One Christmas, my mother bought me and all my siblings journals. At the time, I wasn’t sure what I would do with it, or even what my mother wanted us to use it for. Did she want us to write down our thoughts and dreams? Did she expect use to recount funny anecdotes to our imaginary audiences, stories that came with doodles in the margins? Did she simply want us to write down our most intimate thoughts, in hopes that she’d stumble upon the journal and get a glimpse into the private lives of her children?
I don’t know.
For me, the journal became my sanctuary. I released all my frustration and anger onto the delicately decorated pages. I wrote of teachers I disliked, boys that wouldn’t give me the time of day, my family and their antics, etc. I would use curse words. As I learned new ways to cuss, I used the phrases freely. For me, the journal held all the anger and disdain for people that I couldn’t express directly to them.
When I started high school, it seemed like the journal was needed almost everyday. Boys in high school were vicious and not just in a cliche high school way. On various occasions, as I passed by a group of them, I would hear them compare my body to soft fruit. I couldn’t even imagine what they said when I wasn’t around. Many journal entries were dedicated to those boys.

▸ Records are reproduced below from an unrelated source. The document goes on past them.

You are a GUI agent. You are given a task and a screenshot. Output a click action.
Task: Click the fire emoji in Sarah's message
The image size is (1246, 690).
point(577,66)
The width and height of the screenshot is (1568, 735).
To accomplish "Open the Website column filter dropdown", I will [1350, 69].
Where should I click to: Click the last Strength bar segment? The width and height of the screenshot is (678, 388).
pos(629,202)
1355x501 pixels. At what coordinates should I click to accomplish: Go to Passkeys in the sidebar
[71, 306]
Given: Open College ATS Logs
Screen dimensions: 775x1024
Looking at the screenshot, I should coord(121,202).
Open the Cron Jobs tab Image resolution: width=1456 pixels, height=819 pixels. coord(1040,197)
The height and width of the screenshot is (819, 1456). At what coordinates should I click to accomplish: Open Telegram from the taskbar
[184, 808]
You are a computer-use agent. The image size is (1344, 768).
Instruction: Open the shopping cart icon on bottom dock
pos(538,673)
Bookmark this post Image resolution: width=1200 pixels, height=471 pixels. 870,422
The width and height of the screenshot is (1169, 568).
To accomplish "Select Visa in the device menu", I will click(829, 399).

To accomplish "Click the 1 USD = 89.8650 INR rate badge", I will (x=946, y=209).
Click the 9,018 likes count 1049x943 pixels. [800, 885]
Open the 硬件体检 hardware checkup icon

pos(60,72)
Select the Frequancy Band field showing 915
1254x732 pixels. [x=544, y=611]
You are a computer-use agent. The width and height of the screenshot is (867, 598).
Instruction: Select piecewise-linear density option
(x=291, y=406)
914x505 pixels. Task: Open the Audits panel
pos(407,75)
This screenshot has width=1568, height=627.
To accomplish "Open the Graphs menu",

I’d have fights with my siblings. Things could get so heated, so quickly and I found it best to take my anger towards them out on my journal. It’s better to yell at pieces of paper than the people I love.
Even to this day, I can vividly remember those moments when anger would turn into panic. My body’s response to the situation would drastically change and I would have to exit immediately. The only place in my house where I could take cover was my closet. I’d lean up against my knobby, wooden dresser and allow myself to lose composure. For a few moments, I would give myself permission to sob and panic until my eyes burned, hot and red, and my chest felt compressed by an imaginary vise. Then, I’d force my body to leave the closet and I’d grab my journal. In that stack of papers bound with a red cover, it didn’t matter if my words were mean.
The journal, when I wasn’t verbally abusing it, rested in the crawl space by my bed. The cramped and poorly constructed space had a distinct smell that reminded me of splinters in my fingers. Every time I fished the journal out from it’s hiding spot, a body part of mine would end up entangled in a spider web. My journal would rest here, because I knew this spot was safe from unwanted eyes. I would’ve been horrified and embarrassed if anyone read the mean and terrible thoughts that crossed my mind.
Looking back on it now, the journal helped me mature into the person I am today. Nobody can stop from getting angry, but as we get older, we can choose whether to control the anger or let it control us.
Tiny things don’t upset me like they used to. Maybe that’s growing up. But, I know I’ll always have my journal to turn to when things become too much and I need to let off some steam.